## 해야 할 일:
아래 기록에서 "This screenshot has width=1521, height=784." 문구가 있는 줄부터 "Action: coord(92,474)" 문구가 있는 줄까지 한 글자도 바꾸지 말고 옮겨 적으세요. 처음 줄과 마지막 줄도 포함합니다.

## 주어진 자료:
====
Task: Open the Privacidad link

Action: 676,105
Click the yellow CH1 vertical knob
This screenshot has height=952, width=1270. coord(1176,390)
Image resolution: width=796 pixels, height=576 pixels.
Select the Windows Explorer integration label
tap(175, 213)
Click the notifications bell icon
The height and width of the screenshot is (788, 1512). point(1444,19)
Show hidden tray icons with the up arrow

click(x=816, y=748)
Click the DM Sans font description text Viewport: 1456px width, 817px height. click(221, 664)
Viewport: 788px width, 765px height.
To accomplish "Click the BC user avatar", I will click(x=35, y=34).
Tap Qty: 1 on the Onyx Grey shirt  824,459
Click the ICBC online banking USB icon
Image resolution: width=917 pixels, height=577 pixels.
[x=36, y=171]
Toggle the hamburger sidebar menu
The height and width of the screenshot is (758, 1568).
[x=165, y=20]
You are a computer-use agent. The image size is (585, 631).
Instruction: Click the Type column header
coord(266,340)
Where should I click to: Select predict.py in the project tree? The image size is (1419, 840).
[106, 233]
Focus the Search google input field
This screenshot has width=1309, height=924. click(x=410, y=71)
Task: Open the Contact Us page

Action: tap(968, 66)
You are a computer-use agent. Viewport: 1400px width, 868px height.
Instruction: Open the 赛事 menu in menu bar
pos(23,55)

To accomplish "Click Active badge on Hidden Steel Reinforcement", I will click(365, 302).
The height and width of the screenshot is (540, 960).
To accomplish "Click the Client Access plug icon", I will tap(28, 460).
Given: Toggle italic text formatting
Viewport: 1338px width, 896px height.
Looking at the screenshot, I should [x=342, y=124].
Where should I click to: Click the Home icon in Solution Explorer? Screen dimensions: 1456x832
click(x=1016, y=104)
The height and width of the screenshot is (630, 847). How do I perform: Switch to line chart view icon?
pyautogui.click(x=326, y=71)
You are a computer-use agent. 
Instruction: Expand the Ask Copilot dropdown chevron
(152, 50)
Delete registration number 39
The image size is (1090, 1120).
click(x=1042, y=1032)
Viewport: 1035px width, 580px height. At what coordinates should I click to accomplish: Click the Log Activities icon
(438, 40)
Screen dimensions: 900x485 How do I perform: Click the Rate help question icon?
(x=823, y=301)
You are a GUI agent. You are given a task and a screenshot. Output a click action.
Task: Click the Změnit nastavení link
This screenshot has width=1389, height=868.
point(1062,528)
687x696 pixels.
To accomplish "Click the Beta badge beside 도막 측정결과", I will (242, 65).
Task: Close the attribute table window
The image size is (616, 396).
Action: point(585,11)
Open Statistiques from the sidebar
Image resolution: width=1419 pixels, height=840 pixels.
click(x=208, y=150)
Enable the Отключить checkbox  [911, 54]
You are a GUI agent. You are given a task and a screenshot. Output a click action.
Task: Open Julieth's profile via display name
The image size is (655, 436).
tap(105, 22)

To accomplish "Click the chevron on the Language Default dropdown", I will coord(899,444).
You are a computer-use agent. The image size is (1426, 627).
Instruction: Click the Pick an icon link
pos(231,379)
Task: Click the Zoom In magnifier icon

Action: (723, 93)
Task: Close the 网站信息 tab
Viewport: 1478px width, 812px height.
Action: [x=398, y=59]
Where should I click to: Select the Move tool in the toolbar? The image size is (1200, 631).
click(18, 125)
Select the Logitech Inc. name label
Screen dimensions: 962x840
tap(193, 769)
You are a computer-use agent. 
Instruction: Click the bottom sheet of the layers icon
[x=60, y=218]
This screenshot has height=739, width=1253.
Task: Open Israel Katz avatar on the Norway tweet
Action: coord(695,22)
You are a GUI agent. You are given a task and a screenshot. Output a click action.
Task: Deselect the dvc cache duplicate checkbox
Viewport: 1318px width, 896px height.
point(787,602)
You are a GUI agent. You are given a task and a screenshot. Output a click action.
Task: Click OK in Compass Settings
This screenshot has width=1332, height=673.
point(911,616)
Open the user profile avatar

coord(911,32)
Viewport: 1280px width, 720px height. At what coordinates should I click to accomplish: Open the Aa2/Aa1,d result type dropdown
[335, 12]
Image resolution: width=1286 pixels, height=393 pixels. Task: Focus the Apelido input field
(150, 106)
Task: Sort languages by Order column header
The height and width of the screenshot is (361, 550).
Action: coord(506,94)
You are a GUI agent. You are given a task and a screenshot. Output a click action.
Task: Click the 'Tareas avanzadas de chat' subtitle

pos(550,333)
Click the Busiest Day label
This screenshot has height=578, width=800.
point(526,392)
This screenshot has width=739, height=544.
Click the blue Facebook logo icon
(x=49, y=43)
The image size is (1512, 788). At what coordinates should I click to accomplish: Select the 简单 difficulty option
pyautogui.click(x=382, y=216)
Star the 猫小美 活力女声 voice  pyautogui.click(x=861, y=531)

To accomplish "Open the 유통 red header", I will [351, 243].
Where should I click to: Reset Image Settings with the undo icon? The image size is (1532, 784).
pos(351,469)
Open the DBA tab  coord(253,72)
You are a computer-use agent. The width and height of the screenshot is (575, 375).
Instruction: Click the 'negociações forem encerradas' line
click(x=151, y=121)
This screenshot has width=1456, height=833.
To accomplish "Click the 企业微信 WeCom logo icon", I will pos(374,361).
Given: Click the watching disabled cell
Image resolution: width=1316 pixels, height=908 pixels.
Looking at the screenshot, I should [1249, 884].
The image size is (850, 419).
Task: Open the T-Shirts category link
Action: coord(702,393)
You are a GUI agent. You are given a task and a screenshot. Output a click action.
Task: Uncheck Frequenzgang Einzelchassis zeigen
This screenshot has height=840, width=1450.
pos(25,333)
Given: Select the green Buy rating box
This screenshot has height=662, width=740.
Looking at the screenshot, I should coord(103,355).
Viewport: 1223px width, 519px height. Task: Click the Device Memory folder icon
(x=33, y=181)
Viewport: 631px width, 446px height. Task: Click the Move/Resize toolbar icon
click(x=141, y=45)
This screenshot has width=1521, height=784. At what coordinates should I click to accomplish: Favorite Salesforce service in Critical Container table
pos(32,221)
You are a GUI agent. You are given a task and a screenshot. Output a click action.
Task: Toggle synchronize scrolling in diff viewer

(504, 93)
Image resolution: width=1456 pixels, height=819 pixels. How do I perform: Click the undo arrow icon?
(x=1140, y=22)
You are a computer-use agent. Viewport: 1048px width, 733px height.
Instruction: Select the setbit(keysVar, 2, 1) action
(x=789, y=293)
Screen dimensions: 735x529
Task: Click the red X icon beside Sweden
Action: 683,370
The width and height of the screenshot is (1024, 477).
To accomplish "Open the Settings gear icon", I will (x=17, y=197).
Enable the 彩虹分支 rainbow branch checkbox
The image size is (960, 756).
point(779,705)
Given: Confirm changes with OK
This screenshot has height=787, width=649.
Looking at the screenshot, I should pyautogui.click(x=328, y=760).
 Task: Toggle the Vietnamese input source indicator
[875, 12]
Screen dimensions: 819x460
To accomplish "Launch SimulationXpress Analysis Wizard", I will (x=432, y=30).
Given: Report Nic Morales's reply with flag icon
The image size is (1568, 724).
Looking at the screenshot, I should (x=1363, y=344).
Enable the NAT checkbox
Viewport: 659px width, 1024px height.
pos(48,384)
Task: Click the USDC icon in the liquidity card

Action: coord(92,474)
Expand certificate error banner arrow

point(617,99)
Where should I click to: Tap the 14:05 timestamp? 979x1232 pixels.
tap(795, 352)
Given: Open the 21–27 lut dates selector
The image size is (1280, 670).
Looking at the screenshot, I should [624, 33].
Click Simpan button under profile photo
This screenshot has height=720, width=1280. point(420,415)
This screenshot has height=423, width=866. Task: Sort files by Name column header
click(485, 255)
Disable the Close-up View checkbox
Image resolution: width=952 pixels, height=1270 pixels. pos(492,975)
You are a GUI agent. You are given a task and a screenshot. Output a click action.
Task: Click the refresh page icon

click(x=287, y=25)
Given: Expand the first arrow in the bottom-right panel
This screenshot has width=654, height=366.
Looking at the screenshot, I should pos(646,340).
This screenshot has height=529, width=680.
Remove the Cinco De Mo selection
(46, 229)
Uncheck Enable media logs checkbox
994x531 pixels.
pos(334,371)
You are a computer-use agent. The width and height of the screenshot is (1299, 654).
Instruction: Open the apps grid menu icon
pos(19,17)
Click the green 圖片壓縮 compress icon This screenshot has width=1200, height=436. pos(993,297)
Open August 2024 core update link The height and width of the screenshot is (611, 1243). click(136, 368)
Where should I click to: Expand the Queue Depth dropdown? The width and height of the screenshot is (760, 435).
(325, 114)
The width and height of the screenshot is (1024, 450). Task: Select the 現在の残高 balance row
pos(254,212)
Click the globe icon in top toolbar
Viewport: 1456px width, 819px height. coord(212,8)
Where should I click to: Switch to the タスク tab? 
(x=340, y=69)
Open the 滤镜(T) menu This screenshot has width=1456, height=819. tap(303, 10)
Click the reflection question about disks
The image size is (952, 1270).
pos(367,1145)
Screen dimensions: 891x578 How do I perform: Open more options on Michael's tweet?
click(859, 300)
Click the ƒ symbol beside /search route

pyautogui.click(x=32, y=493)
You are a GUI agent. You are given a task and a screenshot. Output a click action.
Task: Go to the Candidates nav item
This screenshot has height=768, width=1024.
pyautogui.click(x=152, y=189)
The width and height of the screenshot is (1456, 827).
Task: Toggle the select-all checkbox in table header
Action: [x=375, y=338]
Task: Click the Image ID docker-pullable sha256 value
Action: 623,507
====
## 문제 정답:
This screenshot has width=1521, height=784. At what coordinates should I click to accomplish: Favorite Salesforce service in Critical Container table
pos(32,221)
You are a GUI agent. You are given a task and a screenshot. Output a click action.
Task: Toggle synchronize scrolling in diff viewer

(504, 93)
Image resolution: width=1456 pixels, height=819 pixels. How do I perform: Click the undo arrow icon?
(x=1140, y=22)
You are a computer-use agent. Viewport: 1048px width, 733px height.
Instruction: Select the setbit(keysVar, 2, 1) action
(x=789, y=293)
Screen dimensions: 735x529
Task: Click the red X icon beside Sweden
Action: 683,370
The width and height of the screenshot is (1024, 477).
To accomplish "Open the Settings gear icon", I will (x=17, y=197).
Enable the 彩虹分支 rainbow branch checkbox
The image size is (960, 756).
point(779,705)
Given: Confirm changes with OK
This screenshot has height=787, width=649.
Looking at the screenshot, I should pyautogui.click(x=328, y=760).
 Task: Toggle the Vietnamese input source indicator
[875, 12]
Screen dimensions: 819x460
To accomplish "Launch SimulationXpress Analysis Wizard", I will (x=432, y=30).
Given: Report Nic Morales's reply with flag icon
The image size is (1568, 724).
Looking at the screenshot, I should (x=1363, y=344).
Enable the NAT checkbox
Viewport: 659px width, 1024px height.
pos(48,384)
Task: Click the USDC icon in the liquidity card

Action: coord(92,474)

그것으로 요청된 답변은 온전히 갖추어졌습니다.